When 12-year-old Ayesha Ayaz decided to organize a cricket match among girls from the Babuzai and Kabal tribes at the Charbagh Cricket Stadium in Swat, she probably didn’t think that this smallest of freedoms would lead to accusations of dishonouring some imaginary line in the sand drawn by a patriarchy that refuses to allow girls and women any form of sporting entertainment – or any entertainment at all. The initial euphoria among the girls must have been short-lived as they faced outraged clerics and other area residents – in all probability, mostly men – who strongly protested against the girls-only cricket match. The naysayers had argued that it was “immodest” for girls to play cricket. The chairperson of Charbagh Tehsil had cited “security concerns” for halting the match and had said that had the players informed them about the match they would have arranged the match in “a ground with boundary walls.” The Swat administration has said that the match will be held ‘soon’, once a ‘suitable location’ is found for the event.

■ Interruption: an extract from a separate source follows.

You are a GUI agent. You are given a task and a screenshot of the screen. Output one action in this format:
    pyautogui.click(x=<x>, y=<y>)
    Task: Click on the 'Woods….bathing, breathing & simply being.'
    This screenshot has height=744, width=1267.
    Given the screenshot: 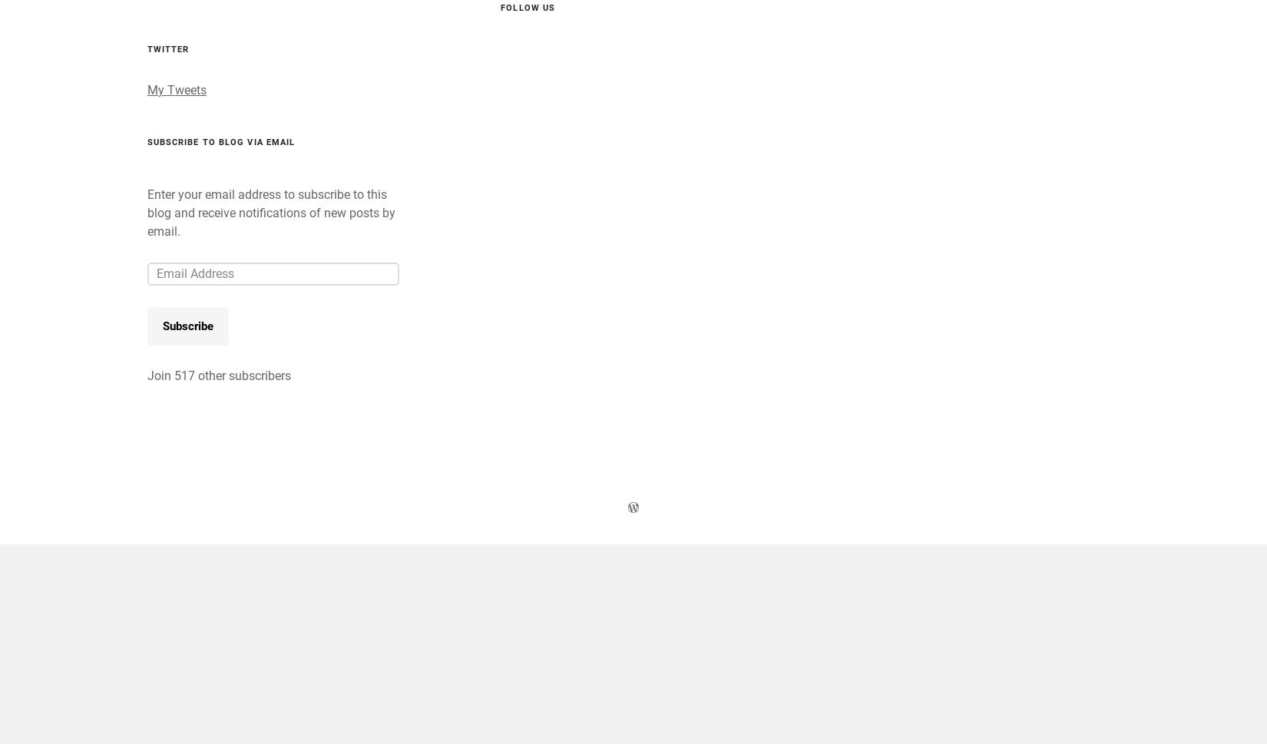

There is nothing new in this kind of paternalism – where restrictions are somehow passed off under a veil of ‘safety’ for women. Sports in Pakistan has long remained the territory of men and boys. Women and girls who dare enter this field already face immense criticism, even from fellow players who often casually make inappropriate comments about their appearance. We are a country where a TV advertisement showing the act of a woman running draws the ire of newspaper columnists and social media personalities. Justifying such blatant sexism and discrimination as ‘cultural values’ does no service to either the region or its people. Traditions must be respected, but justifying basic acts of prejudice as ‘tradition’ needs to be called out for what it is: a convenient weapon that is wielded each time women demand the bare minimum of equality.

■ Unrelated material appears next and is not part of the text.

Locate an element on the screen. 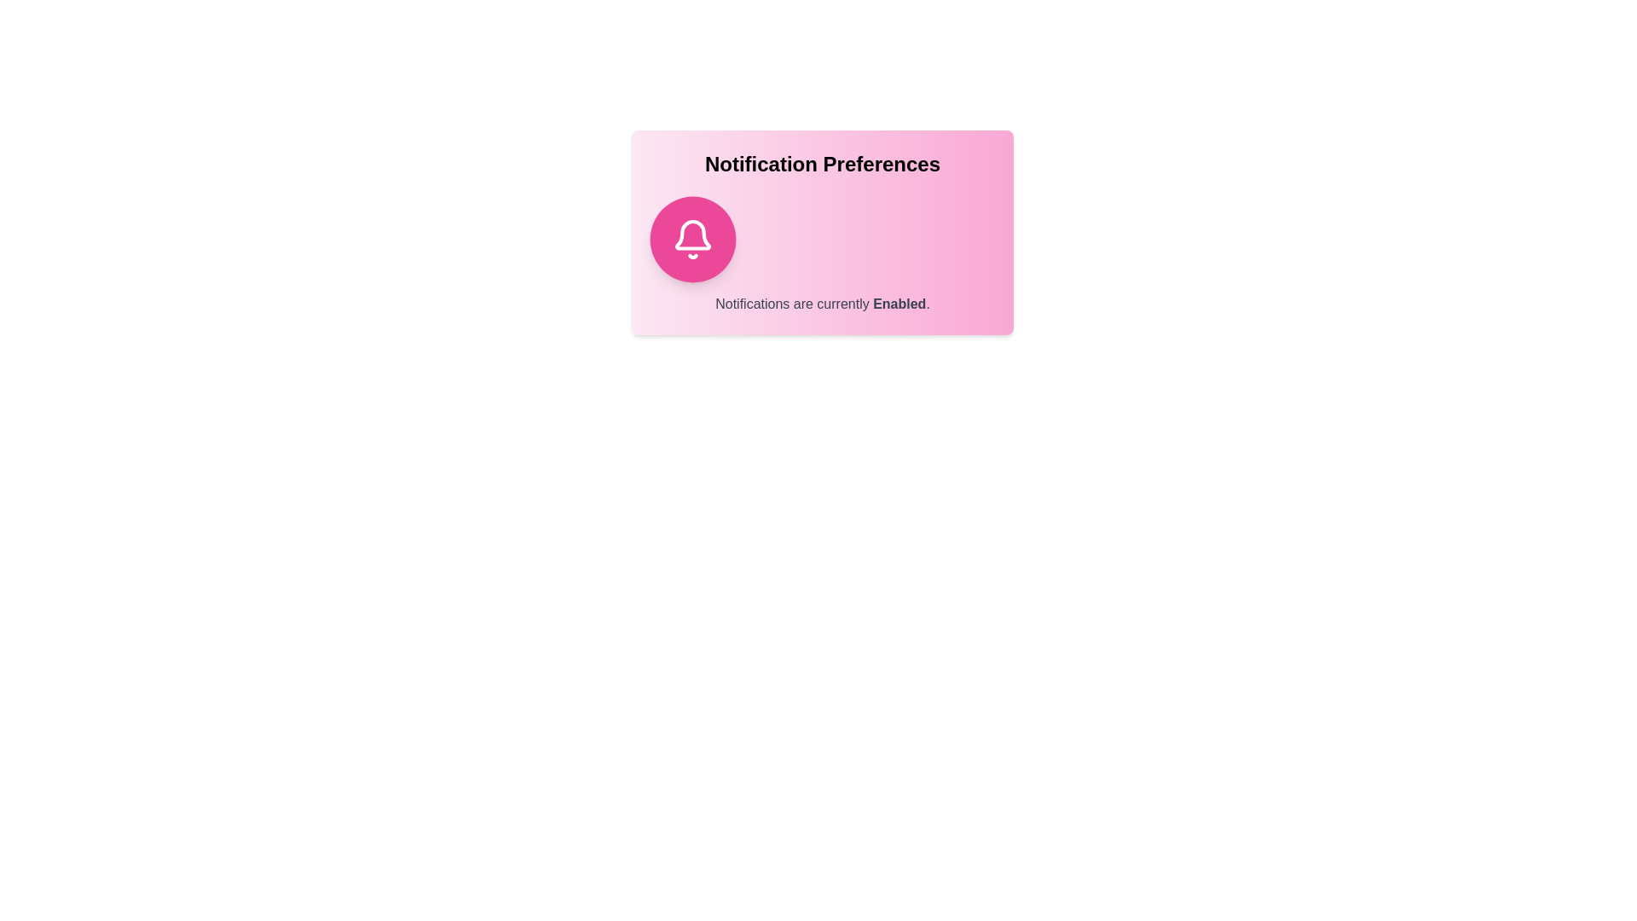 This screenshot has width=1637, height=921. the notification toggle button to change its state is located at coordinates (692, 240).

While this incident will soon be forgotten, let us not forget that there is a need to ensure that no territory in the country falls to regressive ideology. Ideally, such matches should be organized not by individuals but by the local authorities, allowing girls to express themselves more freely. While countries around the world invest in their athletes, we are insisting on lagging behind, depriving children of a chance at a life full of opportunities. We continue to fail half of our population, whether in their right to play a sport, their right to a public space without fear, or their right to just breathe without a constant refrain of ‘honour’ being thrown at them every step of their lives. Such toxicity can only foster misogyny and hatred. The only way out is for there to be an effort by state and government to ensure that the one-step-forward-two-steps-back path we’re on is countered with proper planning and will. Let our girls play.